→ TEXTE FOURNI
-*-

Intervention de Yaël Braun-Pivet

Séance en hémicycle du mercredi 24 mars 2021 à 15h00
Suivi de la crise sanitaire

Photo issue du site de l'Assemblée nationale ou de WikipediaYaël Braun-Pivet, présidente de la commission des lois constitutionnelles, de la législation et de l'administration générale de la République :

… je crois que nous pourrions, dès maintenant, nous inspirer de ce travail. Nous partageons tous la conviction que le Parlement doit être un acteur incontournable de la gestion de l'urgence sanitaire. Comme le recommandent Sacha Houlié et Philippe Gosselin, nous pourrions prévoir la tenue d'un débat, à l'Assemblée, chaque fois que l'exécutif modifie profondément sa stratégie. Dans le même esprit, nous avons proposé, lors de la dernière commission mixte paritaire consacrée à l'état d'urgence, d'organiser un débat au terme de six semaines de confinement, sur le fondement de l'article 50-1 de la Constitution. Nous pourrions également associer les parlementaires aux travaux du Conseil scientifique, dont nous avons d'ores et déjà ouvert la saisine aux commissions permanentes. J'ai plaidé, à titre personnel, pour la création d'un comité de suivi parlementaire ad hoc, qui serait associé beaucoup plus étroitement à la gestion de l'épidémie.

Un an après, il nous revient de penser le retour progressif à une vie normale, en dépit du virus. Un passeport sanitaire est évoqué au niveau européen, et certains pays le développent déjà. Ce pourrait être le moyen de recouvrer totalement nos libertés. Aussi, j'ai souhaité que la commission des lois s'interroge sur les conditions juridiques de l'éventuelle création d'un tel passeport et sur ses répercussions en matière de libertés fondamentales. Nous avons mené une première table ronde à ce sujet avec Karine Lefeuvre, professeure à l'École des hautes études en santé publique, membre du Comité consultatif national d'éthique, Serge Slama, professeur de droit public, et Bernard Stirn, président de section honoraire au Conseil d'État. Les lignes de force qui s'en sont dégagées devront impérativement guider nos travaux, le moment venu.

-*-

→ CONSIGNE A
D'après l'intervention de Yaël Braun-Pivet, sur quel article de la Constitution devait se fonder le débat proposé au terme de six semaines de confinement ?
→ CONSIGNE B
Reproduisez le passage de l'intervention de Yaël Braun-Pivet qui s'ouvre sur les mots contenant « Un an après, il » et se referme sur « le moment venu. ».

-*-

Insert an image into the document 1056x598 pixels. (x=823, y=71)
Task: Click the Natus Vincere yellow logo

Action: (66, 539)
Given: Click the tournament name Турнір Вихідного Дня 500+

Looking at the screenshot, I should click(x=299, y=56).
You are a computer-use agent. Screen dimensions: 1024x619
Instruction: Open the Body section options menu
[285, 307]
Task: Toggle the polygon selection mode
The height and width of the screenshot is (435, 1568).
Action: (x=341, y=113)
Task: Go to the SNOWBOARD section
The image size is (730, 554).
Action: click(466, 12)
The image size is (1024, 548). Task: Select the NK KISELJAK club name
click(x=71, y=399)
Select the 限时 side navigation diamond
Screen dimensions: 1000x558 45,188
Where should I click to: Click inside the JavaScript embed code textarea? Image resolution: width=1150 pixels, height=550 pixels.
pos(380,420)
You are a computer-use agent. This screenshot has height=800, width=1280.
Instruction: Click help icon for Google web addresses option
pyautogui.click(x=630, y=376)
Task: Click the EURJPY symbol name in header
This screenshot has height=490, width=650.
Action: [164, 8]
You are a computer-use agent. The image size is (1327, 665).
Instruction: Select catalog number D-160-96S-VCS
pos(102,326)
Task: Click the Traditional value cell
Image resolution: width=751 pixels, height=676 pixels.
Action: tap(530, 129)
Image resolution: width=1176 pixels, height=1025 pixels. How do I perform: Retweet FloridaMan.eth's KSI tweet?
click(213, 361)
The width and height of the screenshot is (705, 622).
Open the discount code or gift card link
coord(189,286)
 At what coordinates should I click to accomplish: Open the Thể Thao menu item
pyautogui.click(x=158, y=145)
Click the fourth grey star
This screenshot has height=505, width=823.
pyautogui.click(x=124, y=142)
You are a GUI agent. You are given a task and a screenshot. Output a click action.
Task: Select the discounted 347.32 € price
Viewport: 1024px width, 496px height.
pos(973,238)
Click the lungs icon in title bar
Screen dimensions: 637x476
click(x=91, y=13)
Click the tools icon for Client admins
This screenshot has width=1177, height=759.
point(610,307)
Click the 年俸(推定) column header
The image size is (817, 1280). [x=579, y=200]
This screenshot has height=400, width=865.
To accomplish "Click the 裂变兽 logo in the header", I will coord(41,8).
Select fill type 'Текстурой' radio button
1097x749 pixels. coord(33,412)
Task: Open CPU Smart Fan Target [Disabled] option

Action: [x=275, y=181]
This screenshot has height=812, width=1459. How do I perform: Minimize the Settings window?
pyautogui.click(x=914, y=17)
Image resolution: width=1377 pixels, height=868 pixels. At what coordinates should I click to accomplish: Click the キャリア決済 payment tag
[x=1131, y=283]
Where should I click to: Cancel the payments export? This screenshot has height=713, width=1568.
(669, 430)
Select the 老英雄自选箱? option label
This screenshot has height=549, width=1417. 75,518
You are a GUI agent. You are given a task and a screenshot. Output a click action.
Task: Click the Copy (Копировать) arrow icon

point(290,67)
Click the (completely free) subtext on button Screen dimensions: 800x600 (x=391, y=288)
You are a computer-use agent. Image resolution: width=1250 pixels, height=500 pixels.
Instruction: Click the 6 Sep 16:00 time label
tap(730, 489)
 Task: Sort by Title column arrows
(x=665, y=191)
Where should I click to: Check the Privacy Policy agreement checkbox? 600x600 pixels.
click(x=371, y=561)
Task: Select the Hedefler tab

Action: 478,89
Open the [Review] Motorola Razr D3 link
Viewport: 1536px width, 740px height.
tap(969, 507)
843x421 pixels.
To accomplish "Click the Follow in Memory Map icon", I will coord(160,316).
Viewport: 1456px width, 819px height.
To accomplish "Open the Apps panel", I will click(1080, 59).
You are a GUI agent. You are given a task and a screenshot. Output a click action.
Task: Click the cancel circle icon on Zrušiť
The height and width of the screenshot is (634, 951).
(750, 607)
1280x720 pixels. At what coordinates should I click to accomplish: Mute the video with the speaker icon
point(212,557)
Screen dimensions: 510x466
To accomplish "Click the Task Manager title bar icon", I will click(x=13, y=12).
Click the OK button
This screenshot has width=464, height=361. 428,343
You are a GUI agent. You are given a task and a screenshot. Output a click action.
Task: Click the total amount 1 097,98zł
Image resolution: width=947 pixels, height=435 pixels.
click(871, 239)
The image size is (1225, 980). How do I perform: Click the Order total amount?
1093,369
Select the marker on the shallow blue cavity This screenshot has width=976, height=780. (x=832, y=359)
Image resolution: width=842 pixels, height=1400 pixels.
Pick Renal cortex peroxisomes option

-*-

→ RÉPONSE A
Sur l'article 50-1 de la Constitution.

→ RÉPONSE B
Un an après, il nous revient de penser le retour progressif à une vie normale, en dépit du virus. Un passeport sanitaire est évoqué au niveau européen, et certains pays le développent déjà. Ce pourrait être le moyen de recouvrer totalement nos libertés. Aussi, j'ai souhaité que la commission des lois s'interroge sur les conditions juridiques de l'éventuelle création d'un tel passeport et sur ses répercussions en matière de libertés fondamentales. Nous avons mené une première table ronde à ce sujet avec Karine Lefeuvre, professeure à l'École des hautes études en santé publique, membre du Comité consultatif national d'éthique, Serge Slama, professeur de droit public, et Bernard Stirn, président de section honoraire au Conseil d'État. Les lignes de force qui s'en sont dégagées devront impérativement guider nos travaux, le moment venu.